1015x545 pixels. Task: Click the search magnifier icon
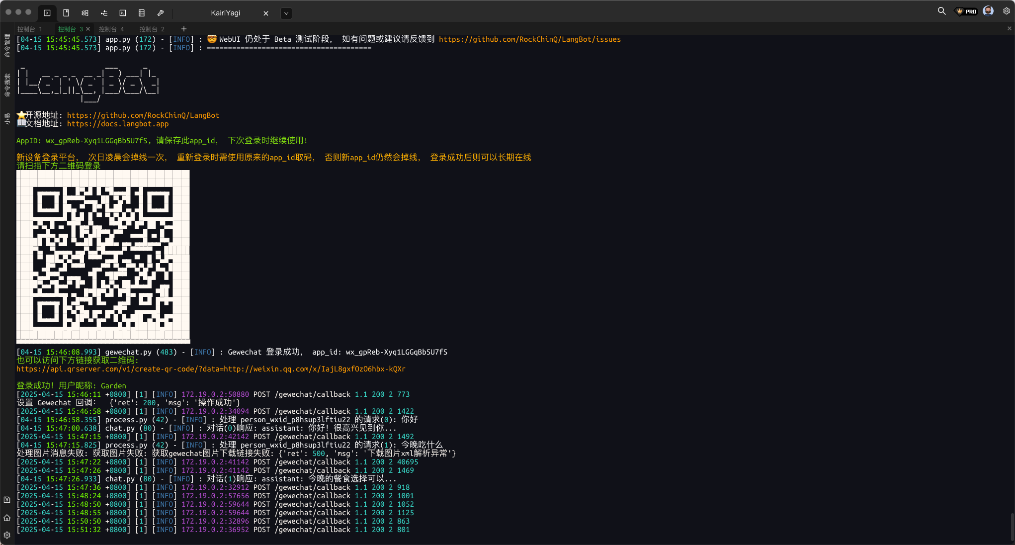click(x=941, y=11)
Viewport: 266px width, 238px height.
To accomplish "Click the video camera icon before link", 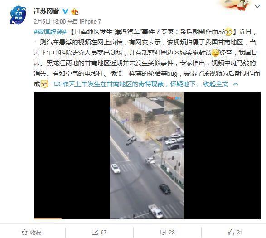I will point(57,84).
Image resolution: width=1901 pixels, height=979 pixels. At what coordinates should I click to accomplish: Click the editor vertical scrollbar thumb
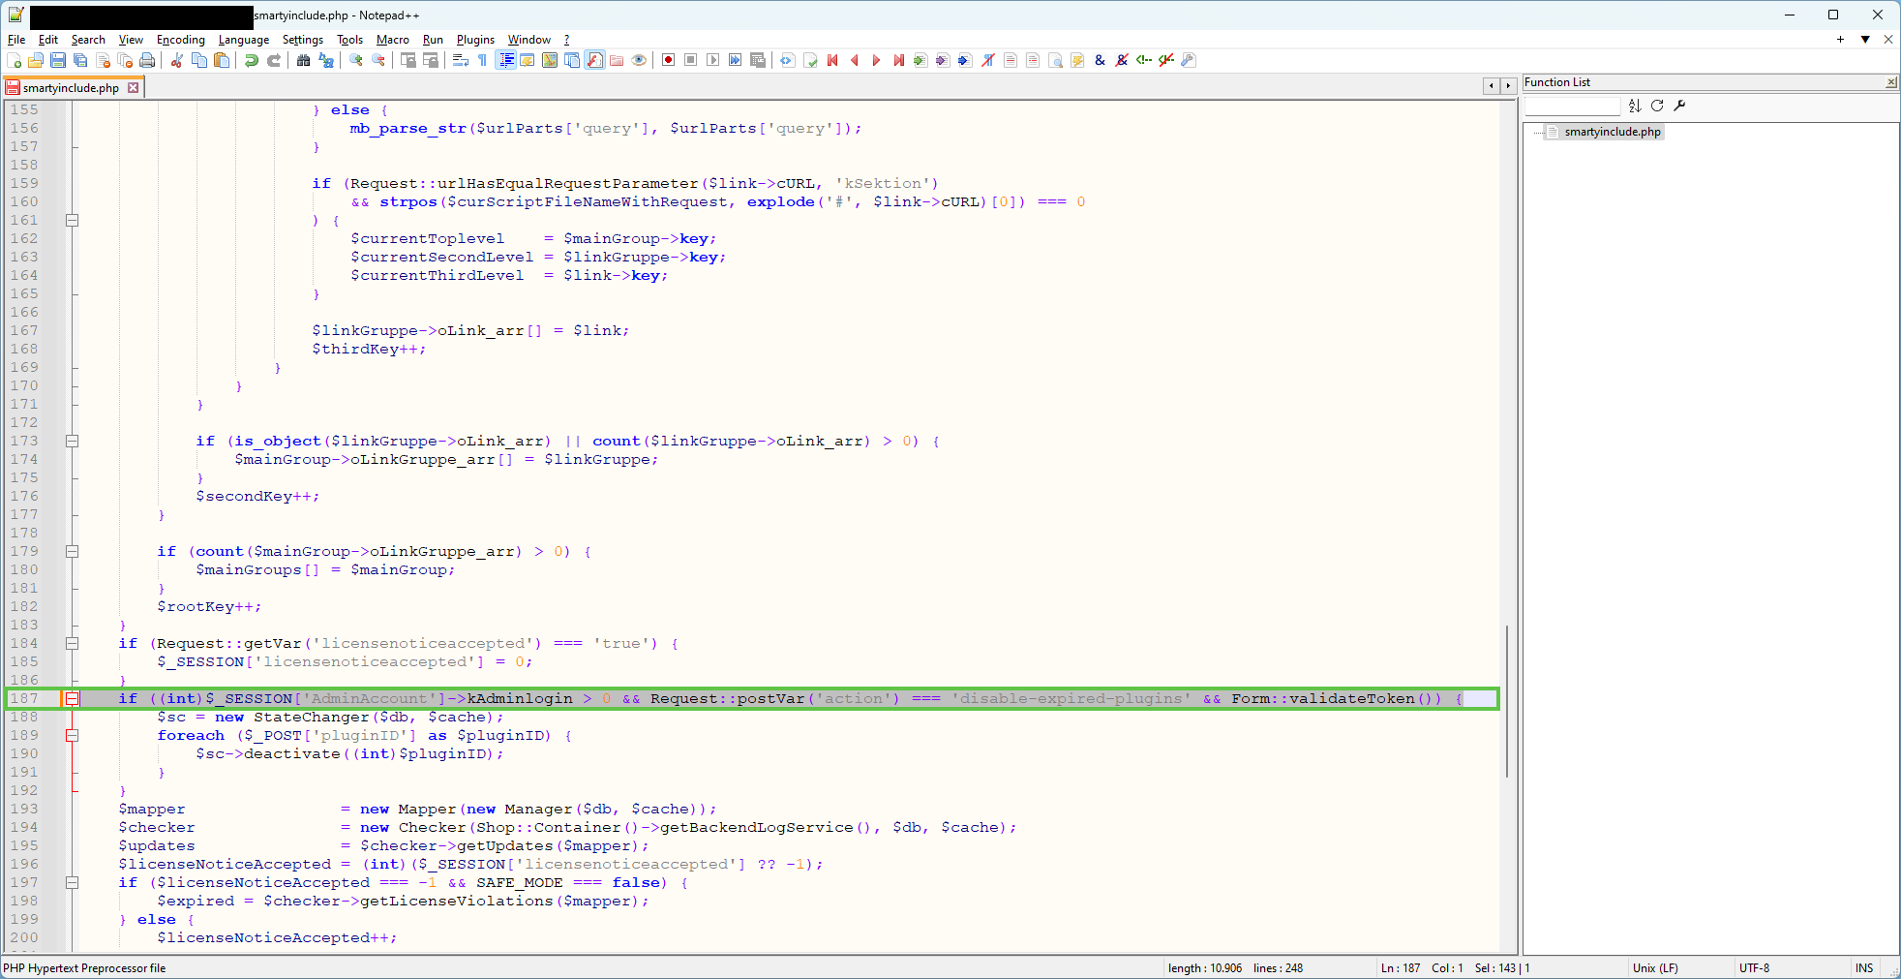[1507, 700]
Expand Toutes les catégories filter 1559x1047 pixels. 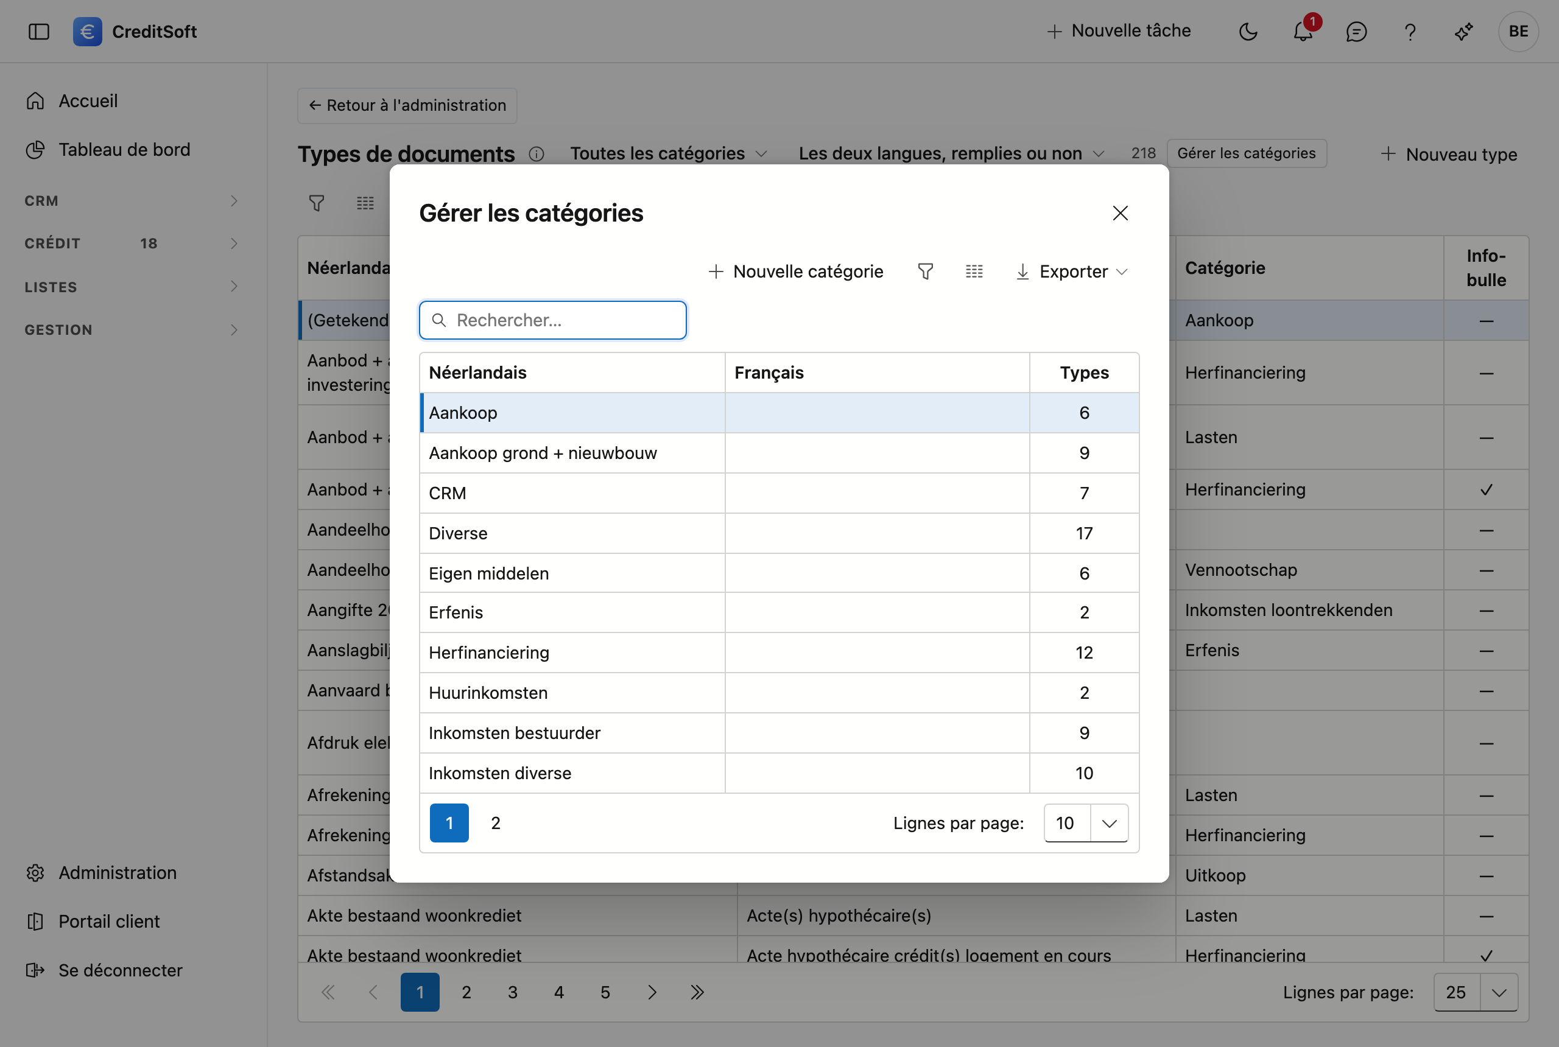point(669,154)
+++
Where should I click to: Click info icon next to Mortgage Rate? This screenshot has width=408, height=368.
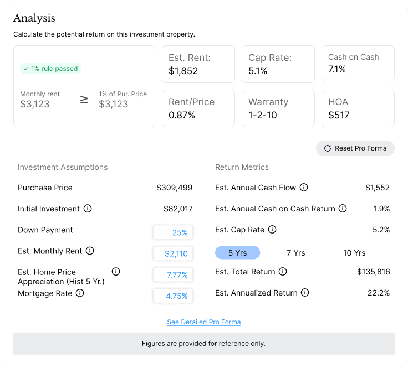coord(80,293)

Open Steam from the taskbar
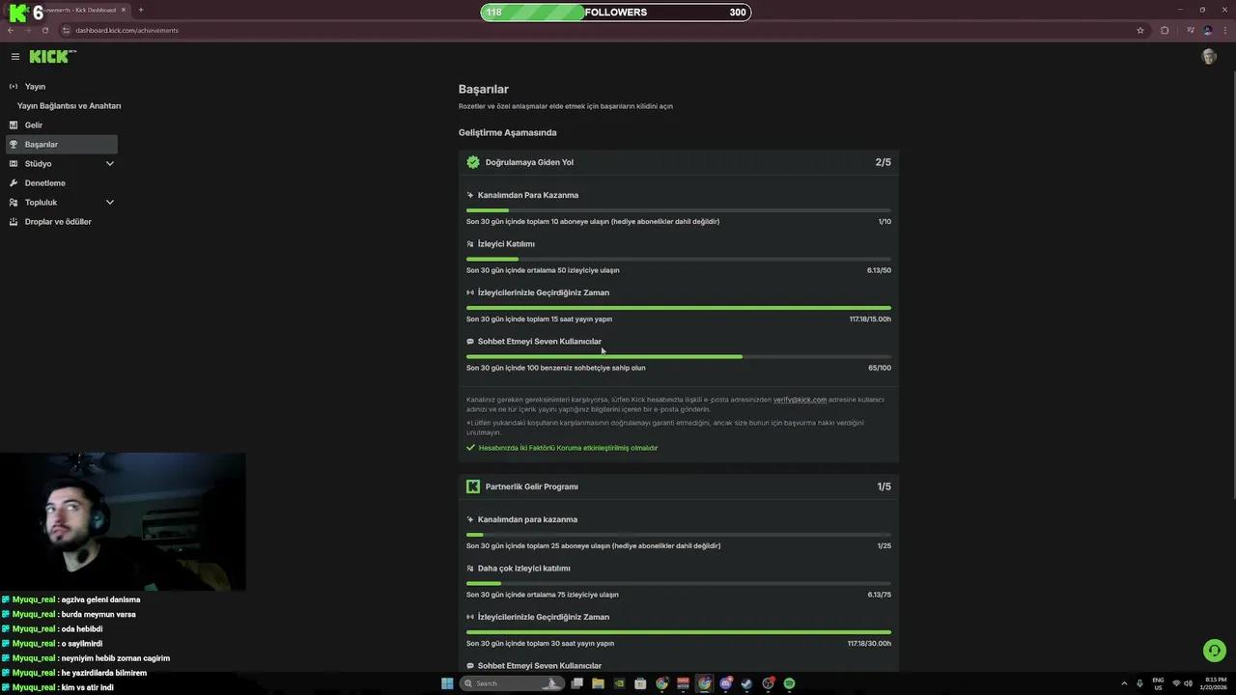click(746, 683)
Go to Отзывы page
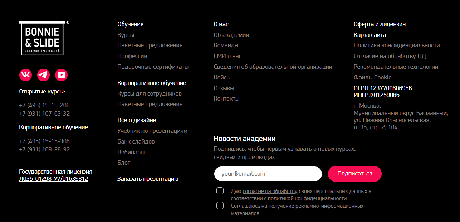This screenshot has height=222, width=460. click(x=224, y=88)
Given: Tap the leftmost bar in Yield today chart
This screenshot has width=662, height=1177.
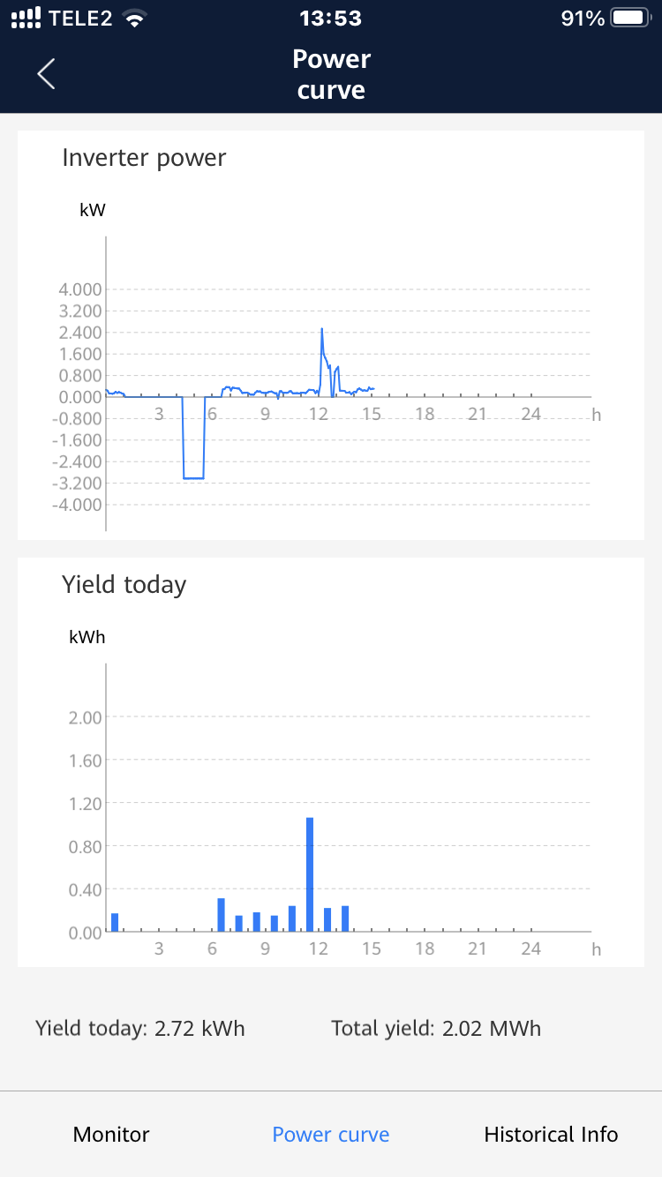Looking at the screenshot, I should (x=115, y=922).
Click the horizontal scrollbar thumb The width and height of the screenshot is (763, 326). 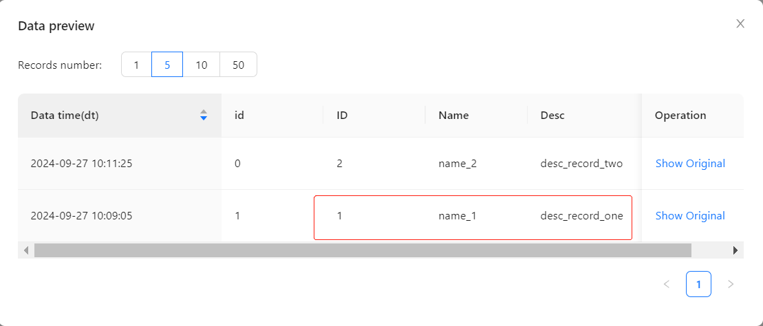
+++
◆ **INSTRUCTIONS TO FOLLOW**:
In the stretch of records from the line containing "Go to Отзывы page" through the line containing "Click the horizontal", change "Tap" to "Press" and write out only those lines with nothing else altered. Omit the pictures from your answer.

◆ **EXERCISE ANSWER**:
Go to Отзывы page
This screenshot has height=222, width=460. click(x=224, y=88)
Given: Press the leftmost bar in Yield today chart
This screenshot has width=662, height=1177.
Looking at the screenshot, I should (x=115, y=922).
Click the horizontal scrollbar thumb The width and height of the screenshot is (763, 326). 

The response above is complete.